Make your declaration as specific as possible. Incident Two: With blinds of 150-300, the hand was three-bet preflop, creating a pot of nearly 4,500. A player now announced “three,” and threw in a 5,000 chip. His opponent released his hand toward the dealer, but it never touched any other cards. The dealer announced his bet as 300 (not the 3,000 he had intended.) The floor was called. The ruling was that since both 300 and 3,000 were legal bets, he was deemed to have made the lower bet and thus his bet was 300.

Second, since his opponent’s cards never touched the muck, he was allowed to take them back and call 300. The bettor went on to win the pot anyway, so his mistake actually gained him 300, but a different card on fourth street could have created an unnecessary disaster. This hand illustrates the importance of both making your intention specific and clear — “I bet 3,000,” and protecting your cards. The dealer could easily have swept his opponent’s cards into the muck, in which case the amount of the bet would have been irrelevant.

The WSOP seems to run a little more smoothly each year. Unfortunately they need so many dealers that some who are inexperienced or from different venues with different rules and procedures are recruited to fill out the rotation. Since they are working long hours under high-pressure, mistakes happen. This makes it even more important that you pay close attention to what they are doing. They may mis-split a pot or make some other mistake you can prevent. Again, let me emphasize that making your intentions clear prevents errors and makes the dealers’ lives easier.

I noticed that many dealers, even some experienced ones, forget to release the deck before cutting. This means that after shuffling they should remove both hands from the squared-up deck, showing players that there is no crimp or jog, and then cut. This happens automatically if there are antes, because the dealer releases the deck to bring in the antes. Some dealers release the deck after cutting, which is unnecessary and a waste of time. Those of us who have been playing poker a long time understand that this procedure was put in place to make cheating much harder. Modern poker rooms have done well at eliminating crooked dealers. Following the procedures like releasing the deck adds another level of safety and security to the game.
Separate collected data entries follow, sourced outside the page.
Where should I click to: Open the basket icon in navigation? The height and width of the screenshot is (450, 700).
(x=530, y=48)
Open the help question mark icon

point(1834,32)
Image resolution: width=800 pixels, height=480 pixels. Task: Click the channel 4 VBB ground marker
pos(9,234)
You, as a player, should insist the dealer release the deck. This procedure, like announcing your intentions and guarding your hole cards, will help protect you from something bad happening.
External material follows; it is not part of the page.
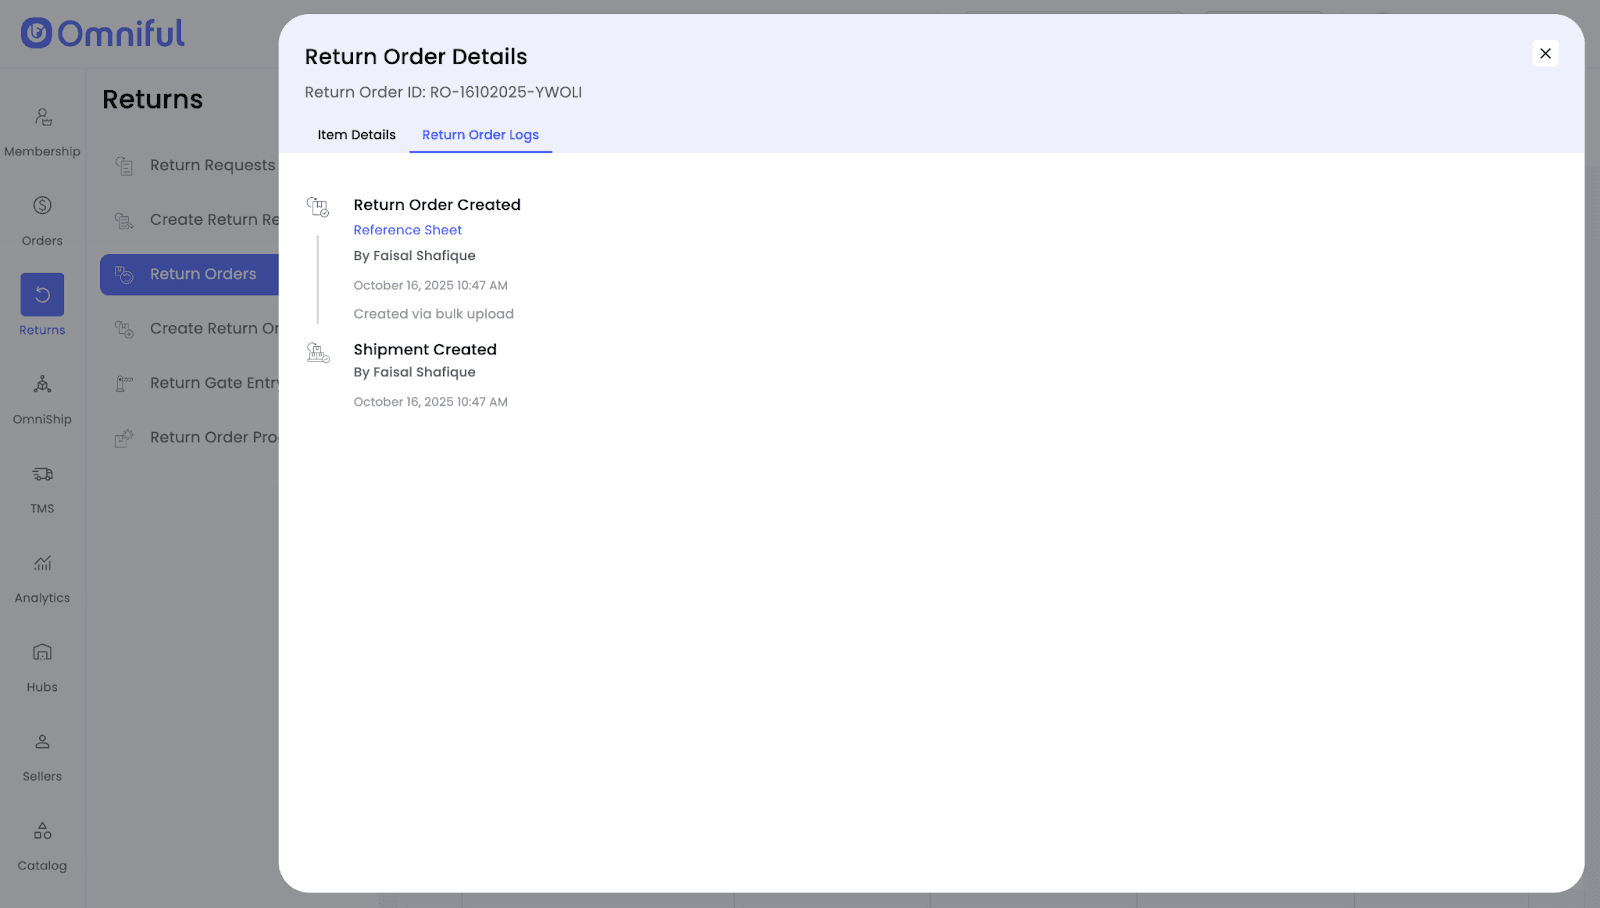The width and height of the screenshot is (1600, 908).
Task: Open the Analytics chart icon
Action: pyautogui.click(x=42, y=563)
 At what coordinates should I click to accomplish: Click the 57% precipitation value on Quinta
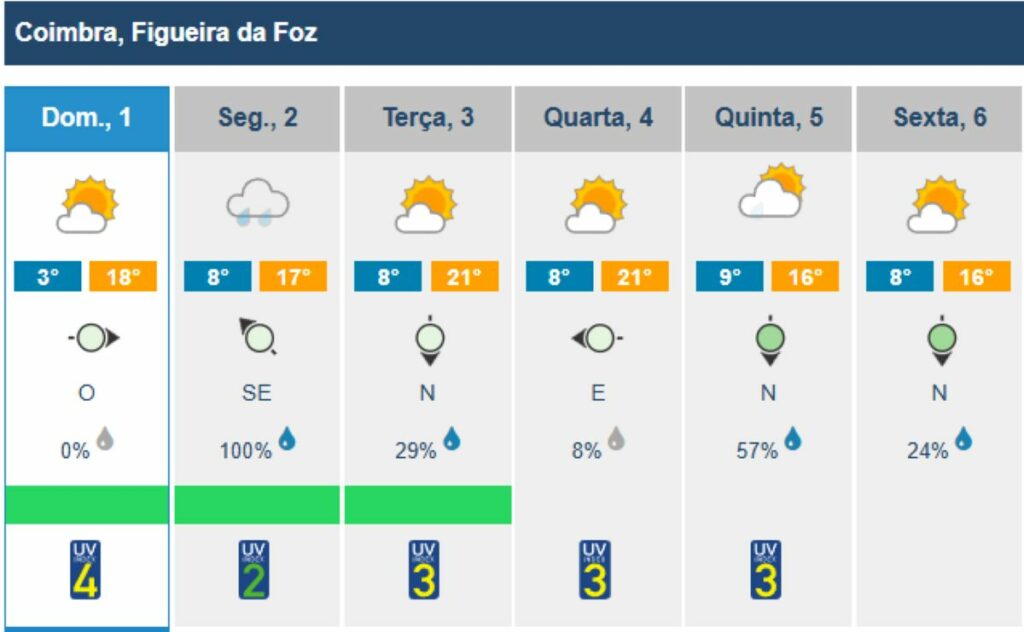(757, 451)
On the lighter side: I have two suggestions for poker inventions:

1. There are noise-canceling headphones: I suggest that someone invent bad card canceling headphones; these would prevent the wearer catching a bad card.
2. Poker Viagra: This pill will make your good hands stand up. ♠

Steve ‘Zee’ Zolotow, aka The Bald Eagle, is a successful games player. He has been a full-time gambler for over 35 years. With two WSOP bracelets and few million in tournament cashes, he is easing into retirement. He currently devotes most of his time to poker. He can be found at some major tournaments and playing in cash games in Vegas. When escaping from poker, he hangs out in his bars on Avenue A in New York City — The Library near Houston and Doc Holliday’s on 9th St. are his favorites.